DATASET

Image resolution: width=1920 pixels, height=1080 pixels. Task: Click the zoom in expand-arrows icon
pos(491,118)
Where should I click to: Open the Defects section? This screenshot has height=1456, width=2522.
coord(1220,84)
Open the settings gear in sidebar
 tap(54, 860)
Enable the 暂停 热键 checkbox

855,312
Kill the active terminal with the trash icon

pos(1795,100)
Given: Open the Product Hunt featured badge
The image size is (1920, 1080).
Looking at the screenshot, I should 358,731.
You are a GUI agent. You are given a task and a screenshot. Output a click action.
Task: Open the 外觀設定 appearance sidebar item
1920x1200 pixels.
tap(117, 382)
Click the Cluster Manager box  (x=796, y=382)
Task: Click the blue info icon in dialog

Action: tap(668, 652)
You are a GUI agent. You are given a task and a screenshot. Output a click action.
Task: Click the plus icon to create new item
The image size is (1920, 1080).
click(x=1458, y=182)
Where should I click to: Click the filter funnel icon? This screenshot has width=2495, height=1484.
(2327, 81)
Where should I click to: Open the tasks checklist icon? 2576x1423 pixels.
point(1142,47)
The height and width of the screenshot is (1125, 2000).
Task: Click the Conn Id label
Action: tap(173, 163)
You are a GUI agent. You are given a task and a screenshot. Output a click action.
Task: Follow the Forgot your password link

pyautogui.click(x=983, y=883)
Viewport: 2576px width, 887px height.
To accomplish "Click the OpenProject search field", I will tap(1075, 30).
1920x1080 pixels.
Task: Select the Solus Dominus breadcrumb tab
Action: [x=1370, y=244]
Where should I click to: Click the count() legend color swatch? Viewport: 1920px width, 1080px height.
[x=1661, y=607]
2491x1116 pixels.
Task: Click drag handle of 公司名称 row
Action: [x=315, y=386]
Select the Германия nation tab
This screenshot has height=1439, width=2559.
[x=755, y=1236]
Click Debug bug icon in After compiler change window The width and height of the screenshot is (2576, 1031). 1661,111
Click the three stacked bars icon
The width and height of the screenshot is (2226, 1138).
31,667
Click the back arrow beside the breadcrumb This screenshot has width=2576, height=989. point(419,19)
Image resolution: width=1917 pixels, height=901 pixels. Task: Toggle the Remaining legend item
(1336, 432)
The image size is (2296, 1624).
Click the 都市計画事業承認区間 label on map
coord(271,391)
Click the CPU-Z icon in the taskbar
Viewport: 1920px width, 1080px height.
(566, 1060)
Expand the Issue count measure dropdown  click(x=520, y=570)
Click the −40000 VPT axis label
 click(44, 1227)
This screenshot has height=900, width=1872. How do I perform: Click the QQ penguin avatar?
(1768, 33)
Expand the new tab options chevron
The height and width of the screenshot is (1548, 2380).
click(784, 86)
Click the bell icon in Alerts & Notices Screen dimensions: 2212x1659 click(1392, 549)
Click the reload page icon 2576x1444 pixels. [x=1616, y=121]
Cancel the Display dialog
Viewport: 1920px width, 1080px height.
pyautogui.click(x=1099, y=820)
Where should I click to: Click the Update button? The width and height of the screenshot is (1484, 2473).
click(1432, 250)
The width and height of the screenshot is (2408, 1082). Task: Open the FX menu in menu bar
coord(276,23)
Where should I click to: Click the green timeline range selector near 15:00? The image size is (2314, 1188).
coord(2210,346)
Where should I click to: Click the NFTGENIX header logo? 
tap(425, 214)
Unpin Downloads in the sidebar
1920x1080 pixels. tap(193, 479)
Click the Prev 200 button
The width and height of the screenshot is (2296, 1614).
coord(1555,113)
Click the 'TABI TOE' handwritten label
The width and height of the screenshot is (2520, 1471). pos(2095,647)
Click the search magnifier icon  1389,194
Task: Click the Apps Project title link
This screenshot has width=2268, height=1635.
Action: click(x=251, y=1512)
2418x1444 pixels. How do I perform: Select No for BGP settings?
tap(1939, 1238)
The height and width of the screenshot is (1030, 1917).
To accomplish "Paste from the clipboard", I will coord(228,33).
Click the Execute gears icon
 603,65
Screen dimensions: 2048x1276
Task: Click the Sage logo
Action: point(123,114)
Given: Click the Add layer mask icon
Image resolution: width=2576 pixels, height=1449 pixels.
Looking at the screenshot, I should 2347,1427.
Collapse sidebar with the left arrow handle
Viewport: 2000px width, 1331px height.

TASK STATEMENT
The answer should consist solely of the lines from the one that contains "Where should I click to: Click the green" through the end of the material above, copied exactly.

TASK RESPONSE
Where should I click to: Click the green timeline range selector near 15:00? The image size is (2314, 1188).
coord(2210,346)
Where should I click to: Click the NFTGENIX header logo? 
tap(425, 214)
Unpin Downloads in the sidebar
1920x1080 pixels. tap(193, 479)
Click the Prev 200 button
The width and height of the screenshot is (2296, 1614).
coord(1555,113)
Click the 'TABI TOE' handwritten label
The width and height of the screenshot is (2520, 1471). pos(2095,647)
Click the search magnifier icon  1389,194
Task: Click the Apps Project title link
This screenshot has width=2268, height=1635.
Action: click(x=251, y=1512)
2418x1444 pixels. How do I perform: Select No for BGP settings?
tap(1939, 1238)
The height and width of the screenshot is (1030, 1917).
To accomplish "Paste from the clipboard", I will coord(228,33).
Click the Execute gears icon
 603,65
Screen dimensions: 2048x1276
Task: Click the Sage logo
Action: point(123,114)
Given: Click the Add layer mask icon
Image resolution: width=2576 pixels, height=1449 pixels.
Looking at the screenshot, I should 2347,1427.
Collapse sidebar with the left arrow handle
Viewport: 2000px width, 1331px height.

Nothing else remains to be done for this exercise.